Today I join my fellow bloggers in "serving up a slice"
to the Tuesday Slice of Life (SOL) community.
Thanks to Stacey, Betsy, Beth, Kathleen, Deb, Melanie, and Lanny
for hosting this meeting place each Tuesday and nurturing our writing lives.
It was a mystery! This piece of printer paper pulled from my scrap paper drawer, folded in half with three lines written on it (definitely in my own handwriting) was meaningless.
The first line was clearly a first and last name. It was a male first name. I read it over and over with no connection to it, except that the surname was the same as a family who had lived in our congregation several years ago.
The next line was two first names linked with an ampersand. One male name and one female name, this line was probably the name of a married couple. Once again, I drew a total blank.
The final line, just like the first line, was a first and last name, but this time with a female first name. Once again, no connection except that the first name was the same as one of my paternal aunts, but the last name didn't fit. Why had I written these three lines of names down? I couldn't bring myself to toss the note. Periodically, I would pick it up, read the names again, and wonder why I had written them down. It was a mystery waiting to be solved.
Sunday morning, as I walked down the hall of our church building, I found the missing link. I saw the name of our current missionaries serving in our congregation on a whiteboard. And the last name of one of them matched the last name of the first line on my mysterious paper. And suddenly all those names made sense.
We provide dinner for the elders serving in our area once a month. When they came to our home on the 11th, we chatted a bit about where they were from and their families. They are both new to our congregation.When I learned that one of them was from Twin Falls, I asked if he ever went to Burley. The other elder (who was from Salt Lake) immediately piped up that he was born in Burley. And so I asked him if he had ever heard of the Grahams, our good friends who live there. He replied that Dr. Graham had delivered him.

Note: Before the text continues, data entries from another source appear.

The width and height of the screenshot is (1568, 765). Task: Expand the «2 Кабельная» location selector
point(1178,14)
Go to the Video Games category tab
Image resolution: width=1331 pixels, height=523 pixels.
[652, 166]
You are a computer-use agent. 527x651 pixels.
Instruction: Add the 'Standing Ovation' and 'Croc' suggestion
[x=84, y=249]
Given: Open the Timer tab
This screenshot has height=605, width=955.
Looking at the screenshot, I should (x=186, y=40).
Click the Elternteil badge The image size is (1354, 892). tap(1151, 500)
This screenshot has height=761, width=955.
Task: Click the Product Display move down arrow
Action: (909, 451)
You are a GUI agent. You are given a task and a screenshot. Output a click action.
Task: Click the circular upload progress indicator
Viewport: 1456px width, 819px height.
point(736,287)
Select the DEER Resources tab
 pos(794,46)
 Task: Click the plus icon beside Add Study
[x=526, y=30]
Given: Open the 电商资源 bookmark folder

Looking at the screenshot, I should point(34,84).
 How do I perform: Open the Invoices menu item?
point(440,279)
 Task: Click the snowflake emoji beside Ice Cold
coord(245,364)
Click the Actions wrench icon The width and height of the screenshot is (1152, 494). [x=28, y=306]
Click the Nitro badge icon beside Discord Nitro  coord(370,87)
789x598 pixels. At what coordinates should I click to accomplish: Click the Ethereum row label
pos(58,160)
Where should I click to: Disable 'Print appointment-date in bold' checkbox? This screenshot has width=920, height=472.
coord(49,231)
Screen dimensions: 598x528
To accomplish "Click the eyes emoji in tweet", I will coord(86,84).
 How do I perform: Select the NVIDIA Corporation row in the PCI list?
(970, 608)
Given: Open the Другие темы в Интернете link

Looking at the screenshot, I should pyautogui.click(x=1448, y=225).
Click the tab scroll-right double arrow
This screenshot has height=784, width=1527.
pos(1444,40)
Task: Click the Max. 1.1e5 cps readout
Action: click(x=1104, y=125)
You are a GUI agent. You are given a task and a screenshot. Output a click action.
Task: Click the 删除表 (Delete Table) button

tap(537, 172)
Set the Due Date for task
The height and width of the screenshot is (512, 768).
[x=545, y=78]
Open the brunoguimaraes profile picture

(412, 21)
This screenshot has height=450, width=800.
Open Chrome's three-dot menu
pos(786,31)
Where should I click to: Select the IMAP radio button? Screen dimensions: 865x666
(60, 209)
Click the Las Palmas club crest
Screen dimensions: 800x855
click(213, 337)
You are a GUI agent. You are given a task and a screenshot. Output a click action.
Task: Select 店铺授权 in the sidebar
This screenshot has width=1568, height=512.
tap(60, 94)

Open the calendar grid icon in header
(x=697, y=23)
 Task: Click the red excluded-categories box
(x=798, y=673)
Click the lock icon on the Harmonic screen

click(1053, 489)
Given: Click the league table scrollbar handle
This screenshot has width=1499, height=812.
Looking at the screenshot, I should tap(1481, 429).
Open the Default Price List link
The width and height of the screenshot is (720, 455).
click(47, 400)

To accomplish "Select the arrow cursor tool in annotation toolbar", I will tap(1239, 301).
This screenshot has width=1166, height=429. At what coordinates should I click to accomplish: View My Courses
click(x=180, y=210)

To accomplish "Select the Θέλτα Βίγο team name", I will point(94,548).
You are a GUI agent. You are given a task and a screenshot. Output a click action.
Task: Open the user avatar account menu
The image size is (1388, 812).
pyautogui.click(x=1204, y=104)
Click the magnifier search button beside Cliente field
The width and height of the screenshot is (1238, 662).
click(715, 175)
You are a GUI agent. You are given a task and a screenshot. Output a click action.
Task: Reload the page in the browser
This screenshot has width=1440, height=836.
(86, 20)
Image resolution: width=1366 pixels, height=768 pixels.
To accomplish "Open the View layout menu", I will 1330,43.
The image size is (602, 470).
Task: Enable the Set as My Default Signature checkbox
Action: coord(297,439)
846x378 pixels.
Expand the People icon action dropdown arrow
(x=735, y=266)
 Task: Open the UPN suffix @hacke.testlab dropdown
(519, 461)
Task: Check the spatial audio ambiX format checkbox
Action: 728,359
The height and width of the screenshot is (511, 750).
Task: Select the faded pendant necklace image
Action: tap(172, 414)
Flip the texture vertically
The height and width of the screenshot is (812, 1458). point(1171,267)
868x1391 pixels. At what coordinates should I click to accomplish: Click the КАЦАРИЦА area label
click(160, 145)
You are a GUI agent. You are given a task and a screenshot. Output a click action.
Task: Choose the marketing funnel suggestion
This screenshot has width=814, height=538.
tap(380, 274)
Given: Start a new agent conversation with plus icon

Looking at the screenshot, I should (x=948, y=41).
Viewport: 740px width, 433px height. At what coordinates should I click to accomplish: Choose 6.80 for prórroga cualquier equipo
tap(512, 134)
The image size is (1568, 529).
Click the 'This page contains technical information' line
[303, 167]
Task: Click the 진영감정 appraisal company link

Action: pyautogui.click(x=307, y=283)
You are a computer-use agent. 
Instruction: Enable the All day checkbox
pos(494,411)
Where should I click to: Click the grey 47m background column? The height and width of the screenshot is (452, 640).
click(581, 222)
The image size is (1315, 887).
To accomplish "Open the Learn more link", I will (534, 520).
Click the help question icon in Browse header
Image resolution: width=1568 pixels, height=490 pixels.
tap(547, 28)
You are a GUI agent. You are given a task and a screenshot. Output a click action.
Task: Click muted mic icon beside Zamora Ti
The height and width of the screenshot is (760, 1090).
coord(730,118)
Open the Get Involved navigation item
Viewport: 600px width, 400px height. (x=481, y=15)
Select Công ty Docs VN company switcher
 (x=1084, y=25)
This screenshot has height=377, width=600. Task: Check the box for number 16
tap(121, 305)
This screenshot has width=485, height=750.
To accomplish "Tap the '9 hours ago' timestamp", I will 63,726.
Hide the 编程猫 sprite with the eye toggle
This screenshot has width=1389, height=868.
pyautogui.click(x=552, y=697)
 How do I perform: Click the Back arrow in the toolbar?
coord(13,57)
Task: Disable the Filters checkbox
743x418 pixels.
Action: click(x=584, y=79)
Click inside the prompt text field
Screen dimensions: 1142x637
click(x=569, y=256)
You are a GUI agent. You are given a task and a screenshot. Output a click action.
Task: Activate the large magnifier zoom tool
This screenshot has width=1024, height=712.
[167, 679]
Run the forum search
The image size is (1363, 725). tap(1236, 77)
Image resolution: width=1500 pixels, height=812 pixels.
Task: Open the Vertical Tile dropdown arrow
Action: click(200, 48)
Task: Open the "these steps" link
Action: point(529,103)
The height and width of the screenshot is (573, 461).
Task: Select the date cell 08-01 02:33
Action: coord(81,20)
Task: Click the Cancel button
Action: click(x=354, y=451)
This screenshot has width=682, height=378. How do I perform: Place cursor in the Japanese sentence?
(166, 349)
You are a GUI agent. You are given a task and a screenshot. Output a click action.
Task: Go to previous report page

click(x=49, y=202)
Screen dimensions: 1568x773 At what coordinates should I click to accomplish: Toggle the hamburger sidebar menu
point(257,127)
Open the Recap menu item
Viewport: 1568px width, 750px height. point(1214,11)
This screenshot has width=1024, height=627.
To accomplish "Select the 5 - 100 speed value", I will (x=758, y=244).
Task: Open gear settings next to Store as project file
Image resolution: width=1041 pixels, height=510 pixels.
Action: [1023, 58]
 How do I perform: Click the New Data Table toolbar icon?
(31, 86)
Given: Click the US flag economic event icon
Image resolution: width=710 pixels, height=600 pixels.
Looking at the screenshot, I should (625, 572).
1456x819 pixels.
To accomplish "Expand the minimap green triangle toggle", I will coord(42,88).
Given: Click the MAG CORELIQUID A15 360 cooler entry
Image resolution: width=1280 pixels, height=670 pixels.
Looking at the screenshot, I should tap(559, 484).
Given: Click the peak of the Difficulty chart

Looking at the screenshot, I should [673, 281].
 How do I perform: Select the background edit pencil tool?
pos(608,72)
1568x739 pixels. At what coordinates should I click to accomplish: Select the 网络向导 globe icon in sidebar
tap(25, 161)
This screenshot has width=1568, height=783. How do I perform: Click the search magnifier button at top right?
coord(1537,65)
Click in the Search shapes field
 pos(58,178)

Mystery solved! The first and last name on the page was the name of this young elder. The married couple? His parent's first names. The last name on the list - his grandmother's name who still lives in the area. The missing link was the word Elder. You see, we rarely know the first names of our missionaries since they are addressed as Elder or Sister followed by their last name. And because he was relatively new to our congregation, I didn't remember his last name. Or if I had just included the name of our friends, the Grahams, I would have known why I had written down those three names.
And now it's time to call my friends, the Grahams, to see if they remember this young man's family or know his grandmother. The next time I write myself a note, I'll remember that sometimes I may need more context in order to remember why I wrote the note. And while brevity is "... the soul of wit," (Shakespeare) and "...the sister of talent," (Chekhov), brevity (at least for this old gal) is not always the key to remembrance.